§ Exercise requirements: Every line from the one with "Task: Click the Submit an image button" through the last line below should be repeated exactly; pictures stay out of the copy.

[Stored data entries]
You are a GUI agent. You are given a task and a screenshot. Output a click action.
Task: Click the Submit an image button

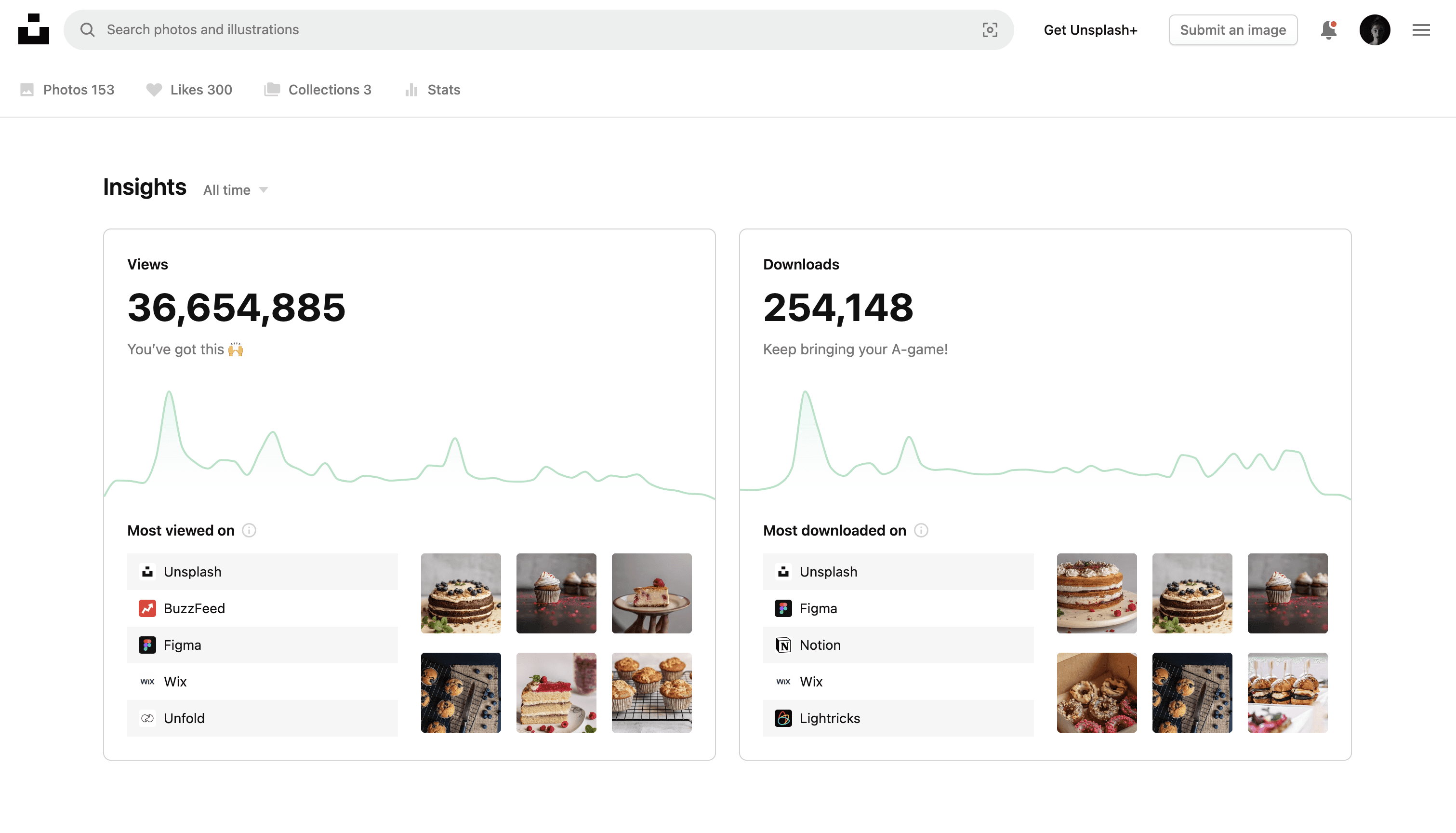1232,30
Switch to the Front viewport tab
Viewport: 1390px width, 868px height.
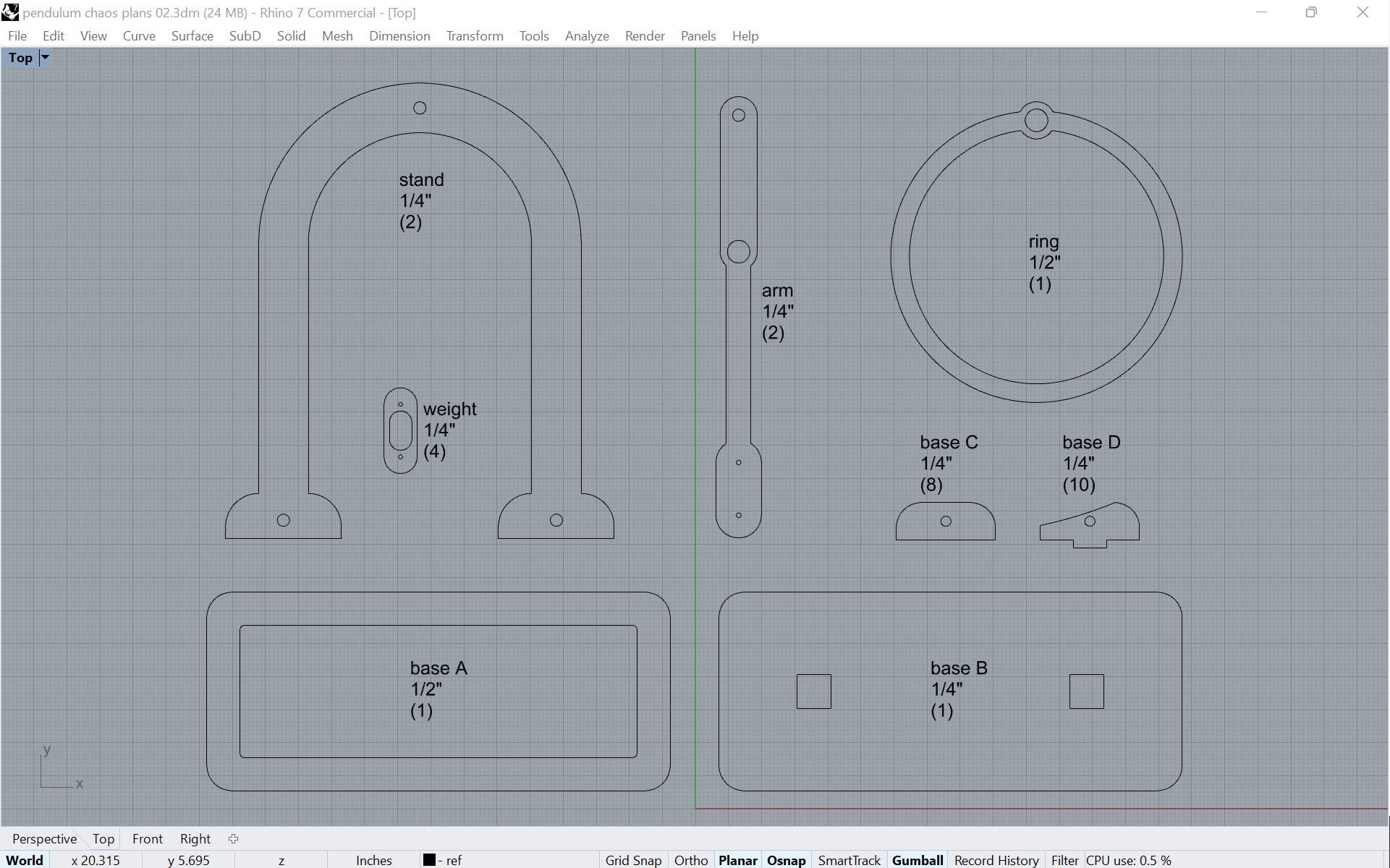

§ The answer:
Task: Click the Submit an image button

1232,30
Switch to the Front viewport tab
Viewport: 1390px width, 868px height.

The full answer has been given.